You will tune the max_features and max_samples parameters of IForest using a sample of the Big Mart sales data.

In [None]:
max_features = [0.6, 0.8, 1]
max_samples = [0.8, 0.9, 1]
scores = dict()

for mf, ms in product(max_features, max_samples):
    # Instantiate an IForest
    iforest = IForest(max_features=mf, max_samples=ms, n_jobs=-1, contamination=.25, random_state=1)
    
    # Get the inliers with the current IForest
    inliers = evaluate_outlier_classifier(iforest, airbnb_df)
    
    # Calculate and store RMSE into scores
    scores[(mf,ms)] = evaluate_regressor(inliers)
    
print(scores)

# Alternative way of classifying with IForest
Until now, you have been using the .fit_predict() method to fit IForest and generate predictions simultaneously.

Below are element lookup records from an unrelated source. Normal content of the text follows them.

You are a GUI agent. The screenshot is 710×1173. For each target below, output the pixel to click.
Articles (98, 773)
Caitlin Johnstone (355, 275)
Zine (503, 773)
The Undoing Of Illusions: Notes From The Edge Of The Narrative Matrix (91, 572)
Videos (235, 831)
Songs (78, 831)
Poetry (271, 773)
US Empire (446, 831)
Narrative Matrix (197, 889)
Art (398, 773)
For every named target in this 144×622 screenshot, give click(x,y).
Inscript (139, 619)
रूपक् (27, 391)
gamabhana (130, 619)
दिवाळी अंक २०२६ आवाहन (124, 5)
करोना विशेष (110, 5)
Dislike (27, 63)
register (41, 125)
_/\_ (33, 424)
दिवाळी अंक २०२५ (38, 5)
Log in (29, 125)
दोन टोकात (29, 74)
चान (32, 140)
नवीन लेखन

However, pyod documentation suggests using the fit function first and accessing the inlier/outlier labels_ via a handy attribute.

In [None]:
iforest = IForest(n_estimators=200)

# Fit (only fit) it to the Big Mart sales
iforest.fit(big_mart)

# Access the labels_ for the data
labels = iforest.labels_

# Filter outliers from big_mart
outliers = big_mart[labels==1]

print(len(outliers))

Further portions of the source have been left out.